The first one is about delivering business value; the second one is technical tasks - maintaining and cleaning up. As the development time and the number of developers are limited, the goals are competing - allocating resources for one means withholding from another.
Following this definition, I've noticed that software projects usually go in one of two "gears". Imagine a burndown chart, which ideally should look like a straight line. In real life, the velocity at first is slower than predicted (first gear), and then it goes up. By the end of the iteration, the speed of delivery is much higher than at the beginning (second gear).
The dev team on the first gear is typically more focused on technical improvements.
As software developers, we understand that it is impossible to predict in which way a product will evolve. Every alive project will have new features that we didn't plan for. The models that code represents are always slightly outdated - the code was designed for the functionality we had in mind a while ago, not today. Without maintaining, the codebase it gets cluttered and full of cruft, the further development gets slower and slower. We have to clean up to keep up the speed.
When we start a new iteration of the product, we can plan what technical tasks should be done for fast and quality delivery. This work allows us to move faster in the latter phase of the iteration.
The curse of many pet projects is getting stuck in the first gear. When there are no deadlines - oh, it is so tempting to improve the codebase endlessly! Who doesn't like a nice clean code? The bad side is that business value is never delivered.
When the deadline gets closer, the team switches to the second gear.
It is too late to work on technical debt. It might be even time to create some technical debt. Dirty hacks appear. Cutting corners worsens the codebase, but it helps to deliver features on time. The best you can do is to make notes, create technical tickets to handle in the next iteration.
There was a project that "started after it should have been delivered". A team of developers was thrown on it in a great rush, and they had to do it as fast as possible. It was not a project for several days or weeks; it was for several months. The first results were delivered quite quickly, but then the project started to slow down. It got slower and slower, as hacks and bugs were piling up without getting proper attention. Unfortunately, due to poor management, the team couldn't dedicate time for cleaning up. In the end, the project took much longer and was much more stressful than it could have been. Luckily, it didn't lead to lay-offs or bankruptcy, but the history knows cases when companies went down because of the terrible unmaintained code.
When the team knows their current gear, they can make faster and better decisions - when to research meticulously and when to cut corners.
The question is: how do you find the right moment to switch gears? Could it be that some particular project doesn't need the gear-switching at all? Could it be that the second gear is the right way from the beginning? Could it be that the project needs to focus purely on the technical side for several sprints?
The primary tool here is planning, both short-term and long-term. "Gear-switching" happens on the long-term scale as well: during a long project, the first sprints tend to under-deliver and go slower than planned in general. On the late stages of a project, when the requirements are better defined, and the code matches the business domain models, the team can develop features much faster.

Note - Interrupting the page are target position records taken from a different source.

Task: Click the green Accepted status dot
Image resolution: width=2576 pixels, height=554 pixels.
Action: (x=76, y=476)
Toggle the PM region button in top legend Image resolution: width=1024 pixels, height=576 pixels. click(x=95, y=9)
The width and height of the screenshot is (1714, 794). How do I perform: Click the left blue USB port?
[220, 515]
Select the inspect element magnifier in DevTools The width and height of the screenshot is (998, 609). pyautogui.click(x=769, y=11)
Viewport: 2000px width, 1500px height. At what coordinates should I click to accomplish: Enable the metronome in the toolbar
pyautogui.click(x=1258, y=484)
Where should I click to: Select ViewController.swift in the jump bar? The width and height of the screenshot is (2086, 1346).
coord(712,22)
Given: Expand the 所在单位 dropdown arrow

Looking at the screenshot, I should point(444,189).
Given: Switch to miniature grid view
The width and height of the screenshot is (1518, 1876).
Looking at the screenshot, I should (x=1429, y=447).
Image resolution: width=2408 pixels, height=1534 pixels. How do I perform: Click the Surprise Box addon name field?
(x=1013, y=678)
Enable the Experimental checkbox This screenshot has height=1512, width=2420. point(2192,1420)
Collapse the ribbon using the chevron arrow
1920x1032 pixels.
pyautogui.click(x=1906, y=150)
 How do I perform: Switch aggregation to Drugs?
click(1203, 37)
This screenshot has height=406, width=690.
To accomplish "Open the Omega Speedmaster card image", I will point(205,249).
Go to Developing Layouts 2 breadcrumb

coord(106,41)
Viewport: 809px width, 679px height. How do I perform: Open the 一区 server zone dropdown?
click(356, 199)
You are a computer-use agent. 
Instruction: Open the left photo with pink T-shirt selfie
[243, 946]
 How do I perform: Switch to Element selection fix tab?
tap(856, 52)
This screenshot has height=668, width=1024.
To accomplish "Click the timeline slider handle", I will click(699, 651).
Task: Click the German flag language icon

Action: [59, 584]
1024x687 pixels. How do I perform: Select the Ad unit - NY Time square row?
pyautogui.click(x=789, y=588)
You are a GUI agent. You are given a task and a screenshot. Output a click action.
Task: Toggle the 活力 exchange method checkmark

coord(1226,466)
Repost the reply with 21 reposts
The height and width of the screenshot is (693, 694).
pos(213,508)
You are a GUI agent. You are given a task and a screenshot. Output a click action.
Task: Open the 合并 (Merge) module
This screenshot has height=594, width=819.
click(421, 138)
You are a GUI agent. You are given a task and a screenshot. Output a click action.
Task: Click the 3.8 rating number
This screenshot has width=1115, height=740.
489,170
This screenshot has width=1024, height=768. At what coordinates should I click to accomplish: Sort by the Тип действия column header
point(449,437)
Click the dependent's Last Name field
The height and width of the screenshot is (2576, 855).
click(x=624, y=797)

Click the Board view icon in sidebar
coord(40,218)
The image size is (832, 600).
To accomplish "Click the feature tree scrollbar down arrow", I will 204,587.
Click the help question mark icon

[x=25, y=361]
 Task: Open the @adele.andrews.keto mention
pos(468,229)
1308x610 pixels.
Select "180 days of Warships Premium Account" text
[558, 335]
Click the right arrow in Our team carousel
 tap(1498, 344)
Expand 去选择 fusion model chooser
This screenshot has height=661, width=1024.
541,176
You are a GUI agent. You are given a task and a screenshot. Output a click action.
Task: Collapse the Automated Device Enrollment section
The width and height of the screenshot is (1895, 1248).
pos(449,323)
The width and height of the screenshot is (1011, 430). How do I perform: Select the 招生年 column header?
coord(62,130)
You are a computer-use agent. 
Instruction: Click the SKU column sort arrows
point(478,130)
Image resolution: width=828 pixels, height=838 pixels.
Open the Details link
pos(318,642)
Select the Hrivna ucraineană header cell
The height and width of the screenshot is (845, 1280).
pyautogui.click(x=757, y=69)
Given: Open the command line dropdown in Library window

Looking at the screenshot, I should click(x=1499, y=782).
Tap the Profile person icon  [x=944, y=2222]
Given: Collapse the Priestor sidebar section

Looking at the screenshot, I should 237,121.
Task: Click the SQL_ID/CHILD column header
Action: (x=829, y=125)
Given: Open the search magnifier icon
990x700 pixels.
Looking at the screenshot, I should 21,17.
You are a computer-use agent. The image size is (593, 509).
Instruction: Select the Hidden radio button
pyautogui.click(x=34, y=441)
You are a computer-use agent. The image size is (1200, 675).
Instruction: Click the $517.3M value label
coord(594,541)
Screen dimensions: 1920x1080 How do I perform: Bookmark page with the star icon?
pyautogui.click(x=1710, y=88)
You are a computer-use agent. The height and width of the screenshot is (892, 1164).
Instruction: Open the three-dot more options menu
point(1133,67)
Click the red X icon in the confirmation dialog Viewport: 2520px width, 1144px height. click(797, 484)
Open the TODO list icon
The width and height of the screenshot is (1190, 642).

Planning is like a reality check: it shows your real velocity and progress. Making a gear-switching decision without planning is like walking in the dark while blindfolded. Based on the plan and the current state, the development team can define the right moment to speed up.
By practicing planning and retrospectives, the team can learn to predict the gear-switching, making the burndown charts closer to a straight line, and thus building more trust and reliability within the company.